EXCERPT:
You can see that we're adding the ability to accept an int on the right, but not the left, and we're also extending the code to handle searching a CDWordArray for a value. In our final code, ONLY these five operations will work. You can't mix the CDWordArray from the left with a const TCHAR* on the right. If you try, you will get a very meaningful compiler error at the line where you messed up.

The only thing that remains now is to define five operator overloads for the second half of our operation. Each overload will point to one of the above functions.

inline bool operator == 
  (CCustomOperatorHelper_contains_leftparam_T<const TCHAR*>& l, const TCHAR* r)
{
   return _op_contains(*l.m_pl, r);
}
inline bool operator == 
  (CCustomOperatorHelper_contains_leftparam_T<const TCHAR*>& l, int r)
{
   return _op_contains(*l.m_pl, r);
}
inline bool operator == 
  (CCustomOperatorHelper_contains_leftparamref_T<CString>& l, const TCHAR* r)
{
   return _op_contains(*l.m_pl, r);
}
inline bool operator == 
  (CCustomOperatorHelper_contains_leftparamref_T<CString>& l, int r)
{
   return _op_contains(*l.m_pl, r);
}
inline bool operator == 
  (CCustomOperatorHelper_contains_leftparamref_T<CDWordArray>& l, DWORD r)
{
   return _op_contains(*l.m_pl, r);
}

Assuming that you didn't delete the original #define, you now have a much better operator than the first one.

Is there a shortcut?

Obviously, going through this whole process each time you want an operator would get a little bit tiresome. That is a lot of extra very complicated code, just so that we can sweeten a few lines elsewhere.

To make life easy for everybody, I broke this out into a set of macros. Each distinct component can be defined with a macro. A complete operator could look something like the following admittedly worthless operator:

#define avg BinaryOperatorDefinition(_op_avg, /)
DeclareBinaryOperator(_op_avg)
DeclareOperatorLeftType(_op_avg, /, double);
inline double _op_avg(double l, double r)
{
   return (l + r) / 2;
}
BindBinaryOperator(double, _op_avg, /, double, double)

Each macro is defined in CustomOperator.h, and is accompanied by more commentary than you ever wanted.

You may have noticed that the macros identify this as a "binary" operator, meaning it has two sides. This is because we can also create UnaryPost operators (unary operators that sit to the right of the operand). Here is a quick example of a UnaryPost operator (again, totally worthless; may you come up with a better use):

#define squared UnaryPostOperatorDefinition(_op_squared)
DeclareUnaryPostOperator(_op_squared)
inline double _op_squared(double l)
{
   return l*l;
}
BindUnaryPostOperator(double, _op_squared, double)

DATA RECORDS:
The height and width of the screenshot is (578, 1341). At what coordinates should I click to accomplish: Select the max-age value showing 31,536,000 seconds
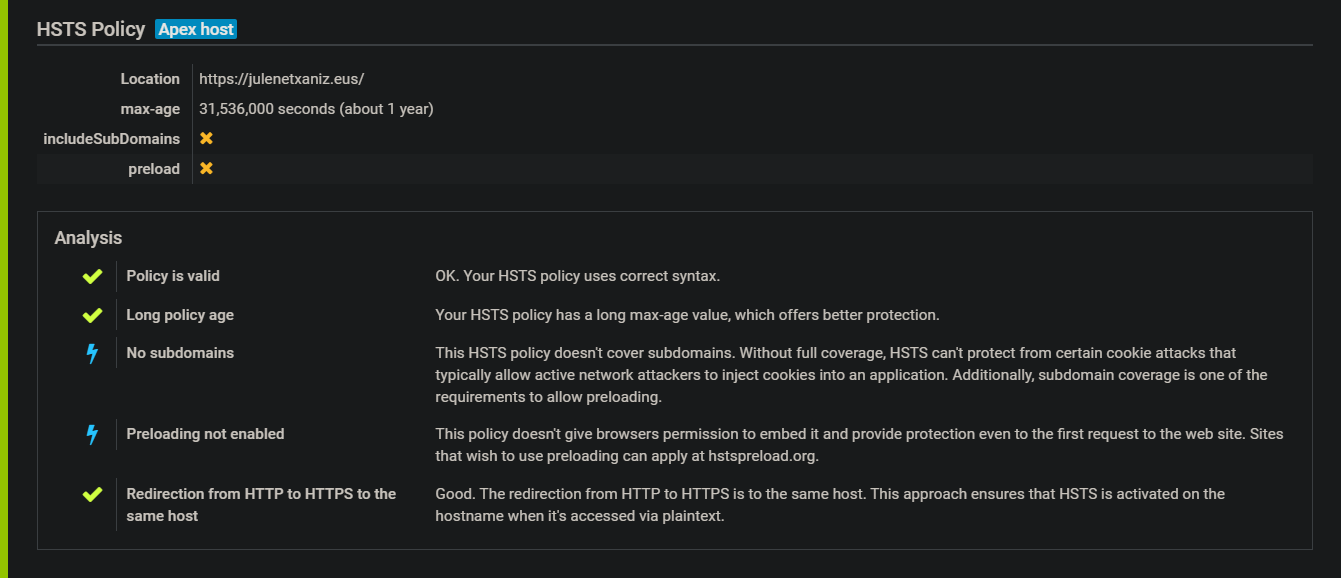[x=316, y=108]
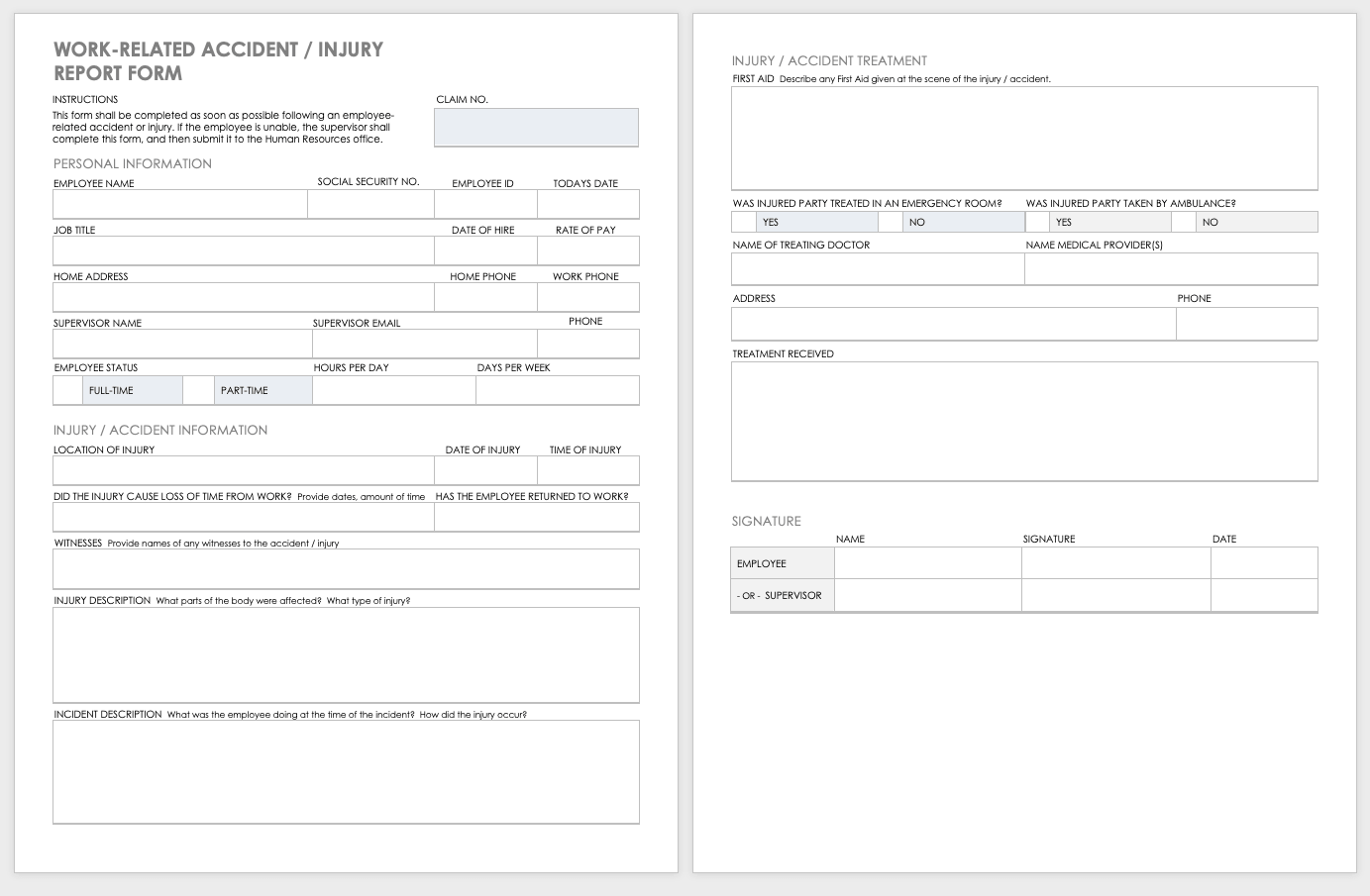Check the Part-Time employee status box
This screenshot has width=1370, height=896.
[198, 391]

EXERCISES TO COMPLETE:
a - Rewrite the paragraph of the custom-operator excerpt that begins "You can see that we're adding" as a short bulleted list that keeps its main facts.
b - For each statement, say whether the custom-operator excerpt agrees with it, answering yes or no and quoting the words of the excerpt that decide it.
(i) The five operator overloads are defined for the first half of the operation.
(ii) Each macro is defined in CustomOperator.h.
(iii) A UnaryPost operator sits to the left of the operand.

EXPECTED RESPONSES:
a -
- An int is now accepted on the right side, but not on the left.
- The code is extended to search a CDWordArray for a value.
- In the final code, only these five operations work.
- A CDWordArray on the left cannot be mixed with a const TCHAR* on the right.
- Trying to do so produces a meaningful compiler error at the offending line.

b -
(i) No: "define five operator overloads for the second half of our operation"
(ii) Yes: "Each macro is defined in CustomOperator.h"
(iii) No: "unary operators that sit to the right of the operand"